Let $K=\mathbb{Q}(\sqrt{-13+2\sqrt{13}})$. $K$ is normal over $\mathbb{Q}$
Prove there is an $A \in \mathbb{Q}$ such that $K(i)=\mathbb{Q}(i, \sqrt[4]{A})$
So we need to show that $K(i)=\mathbb{Q}(i,\sqrt{-13+2\sqrt{13}})=\mathbb{Q}(i, \sqrt[4]{A})$
So does this mean we must show that $[\mathbb{Q}: K]=[\mathbb{Q} : \sqrt[4]{A})]$?
To me it seems intuitive that such an $A$ exists since there are two square roots in the extension (one embedded in the other).
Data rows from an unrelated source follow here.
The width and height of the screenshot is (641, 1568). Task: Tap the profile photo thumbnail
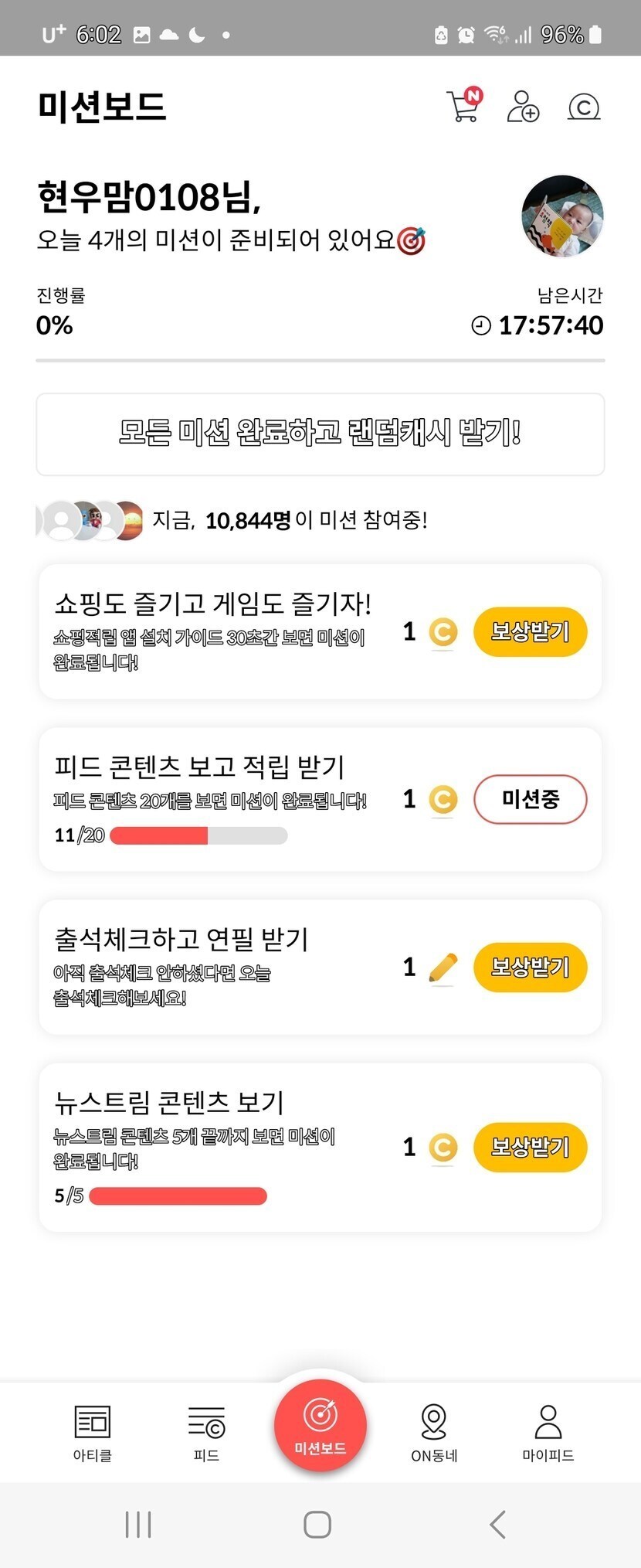point(562,216)
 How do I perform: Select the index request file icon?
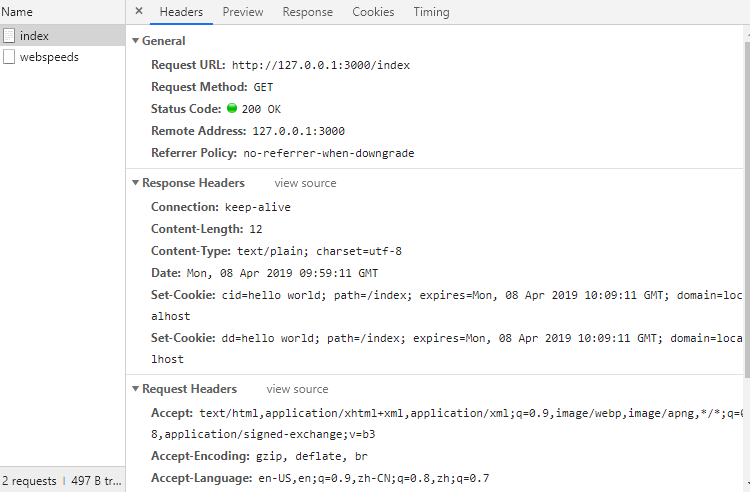9,36
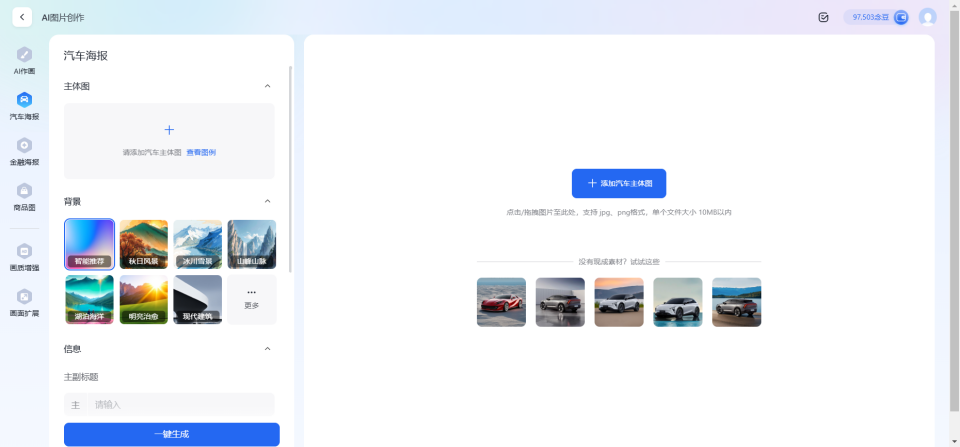Image resolution: width=960 pixels, height=447 pixels.
Task: Open the 金融海报 sidebar tool
Action: (24, 146)
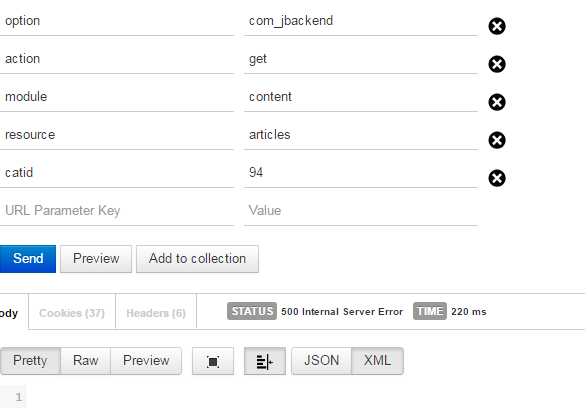Delete the action parameter row
Viewport: 585px width, 419px height.
[497, 64]

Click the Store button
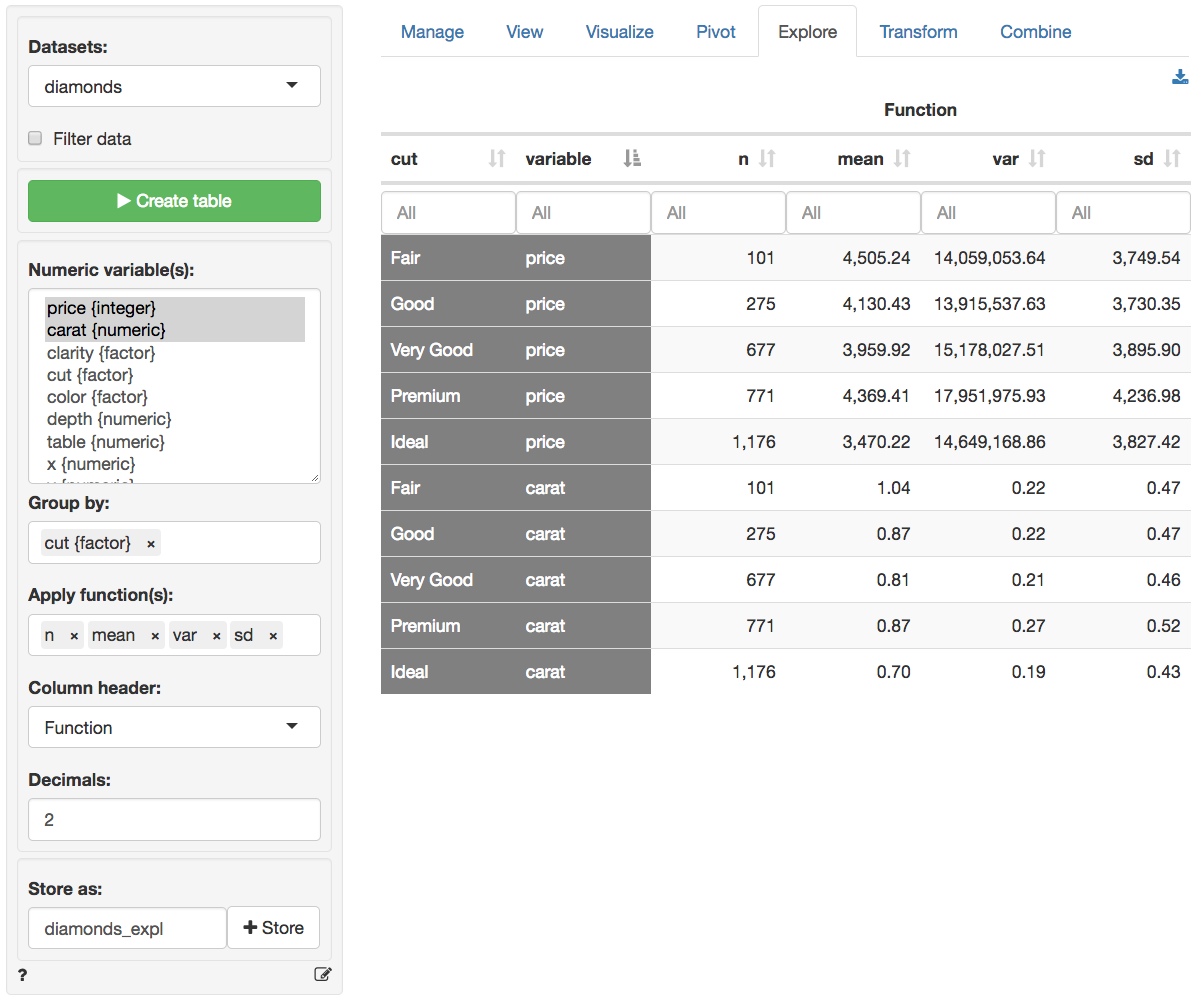(273, 928)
How could we find an $A$ that satisfies this?
I was wondering if we could use the fact that if $C \subset B \subset A$ then $[A:C]=[A:B] \times [B:C]$
Note that $ K $ contains a root of $ x^4 + 26x^2 + 117 $ over $ \mathbb{Q} $, which factors as $$ (x^2 + 13 - 2\sqrt{13})(x^2 + 13 + 2\sqrt{13}) $$ It is irreducible by Eisenstein, therefore the extension is of degree $ 4 $. To see normality of $ K/\mathbb{Q} $ it is sufficient to note that
$$ \sqrt{-13 + 2\sqrt{13}} \cdot \sqrt{-13 - 2\sqrt{13}} = 3\sqrt{13} $$
so that $ \sqrt{-13 - 2\sqrt{13}} \in K $, and $ K $ is therefore the splitting field of $ x^4 + 26x^2 + 117 $ over $ \mathbb{Q} $.
It is easy to check directly that the Galois group of $ K/\mathbb{Q} $ is cyclic of order $ 4 $, therefore $ i \notin K $ and $ K(i) $ has degree $ 8 $ over $ \mathbb{Q} $. But then $ K(i) $ is an abelian extension of $ \mathbb{Q} $, and any extension of the form $ \mathbb{Q}(i, \sqrt[4]{A}) $ which is of degree $ 8 $ over $ \mathbb{Q} $ is not. Therefore, we cannot have $ K(i) = \mathbb{Q}(i, \sqrt[4]{A}) $.